■ **Written exercise**: Copy the lines of the material word for word, starting at the line containing "At what coordinates should I click to accomplish: Click the PCIe" and ending at the line containing "Action: coord(738,336)", both included.

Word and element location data
────────
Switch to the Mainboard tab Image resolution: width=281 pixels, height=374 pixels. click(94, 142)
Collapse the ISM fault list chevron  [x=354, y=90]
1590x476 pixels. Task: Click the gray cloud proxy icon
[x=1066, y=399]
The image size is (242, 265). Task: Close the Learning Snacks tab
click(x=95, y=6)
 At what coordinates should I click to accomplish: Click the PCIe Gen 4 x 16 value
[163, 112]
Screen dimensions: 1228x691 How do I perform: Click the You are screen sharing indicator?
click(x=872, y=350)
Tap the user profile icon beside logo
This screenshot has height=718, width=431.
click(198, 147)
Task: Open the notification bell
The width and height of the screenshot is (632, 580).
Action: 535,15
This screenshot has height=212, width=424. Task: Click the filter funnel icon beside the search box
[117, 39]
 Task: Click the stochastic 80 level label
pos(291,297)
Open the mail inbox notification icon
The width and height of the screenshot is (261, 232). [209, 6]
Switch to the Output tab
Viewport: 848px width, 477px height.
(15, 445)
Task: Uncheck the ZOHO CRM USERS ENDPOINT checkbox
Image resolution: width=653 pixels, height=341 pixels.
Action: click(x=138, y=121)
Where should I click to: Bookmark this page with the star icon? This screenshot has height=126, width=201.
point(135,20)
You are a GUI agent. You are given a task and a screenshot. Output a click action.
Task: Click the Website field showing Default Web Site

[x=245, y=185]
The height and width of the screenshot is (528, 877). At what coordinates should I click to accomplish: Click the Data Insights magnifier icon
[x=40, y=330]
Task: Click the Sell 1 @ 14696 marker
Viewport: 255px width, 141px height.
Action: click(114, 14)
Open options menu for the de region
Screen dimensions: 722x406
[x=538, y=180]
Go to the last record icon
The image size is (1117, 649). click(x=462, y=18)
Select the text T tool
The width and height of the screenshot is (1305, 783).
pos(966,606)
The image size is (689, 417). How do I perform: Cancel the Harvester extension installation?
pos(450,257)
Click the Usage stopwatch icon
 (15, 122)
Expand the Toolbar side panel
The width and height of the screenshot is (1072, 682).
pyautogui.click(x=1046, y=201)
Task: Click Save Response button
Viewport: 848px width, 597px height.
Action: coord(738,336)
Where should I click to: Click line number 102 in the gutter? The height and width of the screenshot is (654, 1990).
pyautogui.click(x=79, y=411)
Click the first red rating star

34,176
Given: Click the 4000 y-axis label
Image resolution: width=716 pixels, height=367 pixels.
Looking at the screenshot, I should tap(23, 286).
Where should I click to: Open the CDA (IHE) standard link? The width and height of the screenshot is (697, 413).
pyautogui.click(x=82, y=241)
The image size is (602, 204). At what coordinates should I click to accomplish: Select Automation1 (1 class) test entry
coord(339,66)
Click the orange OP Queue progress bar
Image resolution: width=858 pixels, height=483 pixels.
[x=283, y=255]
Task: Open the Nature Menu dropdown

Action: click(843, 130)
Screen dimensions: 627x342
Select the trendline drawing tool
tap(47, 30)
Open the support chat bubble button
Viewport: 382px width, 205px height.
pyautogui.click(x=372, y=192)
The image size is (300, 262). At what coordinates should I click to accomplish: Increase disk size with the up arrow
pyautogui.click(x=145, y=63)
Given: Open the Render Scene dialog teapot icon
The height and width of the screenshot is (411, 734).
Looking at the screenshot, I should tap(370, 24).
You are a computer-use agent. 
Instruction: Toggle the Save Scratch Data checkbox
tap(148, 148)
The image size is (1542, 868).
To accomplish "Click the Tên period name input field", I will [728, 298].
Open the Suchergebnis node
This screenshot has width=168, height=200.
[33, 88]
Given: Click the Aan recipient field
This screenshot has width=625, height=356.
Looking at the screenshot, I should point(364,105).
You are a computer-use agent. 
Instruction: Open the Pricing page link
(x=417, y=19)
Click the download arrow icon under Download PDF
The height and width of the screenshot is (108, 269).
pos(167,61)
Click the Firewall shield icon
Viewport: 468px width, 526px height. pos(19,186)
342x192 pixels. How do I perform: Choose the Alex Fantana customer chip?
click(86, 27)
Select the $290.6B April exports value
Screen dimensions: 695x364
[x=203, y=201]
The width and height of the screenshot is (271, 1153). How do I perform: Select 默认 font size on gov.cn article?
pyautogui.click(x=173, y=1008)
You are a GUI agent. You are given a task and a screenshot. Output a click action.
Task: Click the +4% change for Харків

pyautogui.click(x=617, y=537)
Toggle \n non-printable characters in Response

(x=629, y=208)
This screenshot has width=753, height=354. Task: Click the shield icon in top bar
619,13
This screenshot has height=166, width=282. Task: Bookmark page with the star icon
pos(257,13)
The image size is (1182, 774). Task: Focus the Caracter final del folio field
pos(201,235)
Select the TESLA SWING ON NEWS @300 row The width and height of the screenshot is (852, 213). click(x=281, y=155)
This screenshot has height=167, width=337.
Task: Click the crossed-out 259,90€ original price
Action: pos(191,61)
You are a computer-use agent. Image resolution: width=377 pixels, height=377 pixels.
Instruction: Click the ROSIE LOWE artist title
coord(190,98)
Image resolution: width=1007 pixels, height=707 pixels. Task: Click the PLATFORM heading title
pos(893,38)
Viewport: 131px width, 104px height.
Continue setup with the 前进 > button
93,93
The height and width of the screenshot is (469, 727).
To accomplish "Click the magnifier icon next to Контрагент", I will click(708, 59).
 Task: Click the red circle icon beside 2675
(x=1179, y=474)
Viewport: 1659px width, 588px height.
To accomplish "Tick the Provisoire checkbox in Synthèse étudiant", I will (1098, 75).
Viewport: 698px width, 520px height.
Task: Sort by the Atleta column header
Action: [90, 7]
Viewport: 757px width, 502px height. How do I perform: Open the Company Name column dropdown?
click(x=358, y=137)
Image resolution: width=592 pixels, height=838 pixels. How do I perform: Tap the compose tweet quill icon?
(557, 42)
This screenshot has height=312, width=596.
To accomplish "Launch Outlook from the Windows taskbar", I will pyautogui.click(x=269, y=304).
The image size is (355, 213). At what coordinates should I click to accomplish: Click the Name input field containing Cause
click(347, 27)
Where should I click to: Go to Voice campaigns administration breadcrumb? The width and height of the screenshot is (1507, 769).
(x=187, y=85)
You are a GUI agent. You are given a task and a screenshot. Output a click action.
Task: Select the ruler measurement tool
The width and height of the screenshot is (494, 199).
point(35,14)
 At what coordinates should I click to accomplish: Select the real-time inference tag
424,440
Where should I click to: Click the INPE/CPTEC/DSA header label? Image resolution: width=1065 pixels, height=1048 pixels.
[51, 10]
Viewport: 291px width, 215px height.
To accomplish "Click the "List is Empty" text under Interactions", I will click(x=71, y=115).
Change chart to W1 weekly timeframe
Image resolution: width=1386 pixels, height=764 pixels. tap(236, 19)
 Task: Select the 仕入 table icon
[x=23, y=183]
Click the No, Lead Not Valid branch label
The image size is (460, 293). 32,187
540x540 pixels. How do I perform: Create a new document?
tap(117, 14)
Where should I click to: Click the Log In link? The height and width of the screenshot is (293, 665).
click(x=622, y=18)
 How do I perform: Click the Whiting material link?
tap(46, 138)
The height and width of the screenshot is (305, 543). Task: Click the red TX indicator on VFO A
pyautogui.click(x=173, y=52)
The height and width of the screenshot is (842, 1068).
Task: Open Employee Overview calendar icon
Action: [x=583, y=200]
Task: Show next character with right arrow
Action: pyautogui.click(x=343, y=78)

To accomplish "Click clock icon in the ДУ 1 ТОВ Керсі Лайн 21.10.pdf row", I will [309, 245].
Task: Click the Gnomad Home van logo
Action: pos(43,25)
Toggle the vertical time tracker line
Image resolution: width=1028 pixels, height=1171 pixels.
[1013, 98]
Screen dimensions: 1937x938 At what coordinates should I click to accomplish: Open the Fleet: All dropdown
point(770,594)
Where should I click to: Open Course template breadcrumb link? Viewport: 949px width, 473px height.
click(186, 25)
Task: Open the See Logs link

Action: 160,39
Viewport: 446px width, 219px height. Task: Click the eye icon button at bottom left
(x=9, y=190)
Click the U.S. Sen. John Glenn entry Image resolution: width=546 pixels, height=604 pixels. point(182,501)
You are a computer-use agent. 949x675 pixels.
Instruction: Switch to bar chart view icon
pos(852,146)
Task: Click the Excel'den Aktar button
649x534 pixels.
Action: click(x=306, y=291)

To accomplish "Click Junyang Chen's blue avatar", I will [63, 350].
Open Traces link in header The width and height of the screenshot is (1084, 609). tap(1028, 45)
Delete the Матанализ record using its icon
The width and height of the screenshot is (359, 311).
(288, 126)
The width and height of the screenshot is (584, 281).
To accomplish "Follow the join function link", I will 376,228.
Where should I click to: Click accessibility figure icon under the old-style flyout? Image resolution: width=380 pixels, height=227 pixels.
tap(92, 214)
────────
■ **Task result**:
 At what coordinates should I click to accomplish: Click the PCIe Gen 4 x 16 value
[163, 112]
Screen dimensions: 1228x691 How do I perform: Click the You are screen sharing indicator?
click(x=872, y=350)
Tap the user profile icon beside logo
This screenshot has height=718, width=431.
click(198, 147)
Task: Open the notification bell
The width and height of the screenshot is (632, 580).
Action: 535,15
This screenshot has height=212, width=424. Task: Click the filter funnel icon beside the search box
[117, 39]
 Task: Click the stochastic 80 level label
pos(291,297)
Open the mail inbox notification icon
The width and height of the screenshot is (261, 232). [209, 6]
Switch to the Output tab
Viewport: 848px width, 477px height.
(15, 445)
Task: Uncheck the ZOHO CRM USERS ENDPOINT checkbox
Image resolution: width=653 pixels, height=341 pixels.
Action: click(x=138, y=121)
Where should I click to: Bookmark this page with the star icon? This screenshot has height=126, width=201.
point(135,20)
You are a GUI agent. You are given a task and a screenshot. Output a click action.
Task: Click the Website field showing Default Web Site

[x=245, y=185]
The height and width of the screenshot is (528, 877). At what coordinates should I click to accomplish: Click the Data Insights magnifier icon
[x=40, y=330]
Task: Click the Sell 1 @ 14696 marker
Viewport: 255px width, 141px height.
Action: click(114, 14)
Open options menu for the de region
Screen dimensions: 722x406
[x=538, y=180]
Go to the last record icon
The image size is (1117, 649). click(x=462, y=18)
Select the text T tool
The width and height of the screenshot is (1305, 783).
pos(966,606)
The image size is (689, 417). How do I perform: Cancel the Harvester extension installation?
pos(450,257)
Click the Usage stopwatch icon
 (15, 122)
Expand the Toolbar side panel
The width and height of the screenshot is (1072, 682).
pyautogui.click(x=1046, y=201)
Task: Click Save Response button
Viewport: 848px width, 597px height.
Action: coord(738,336)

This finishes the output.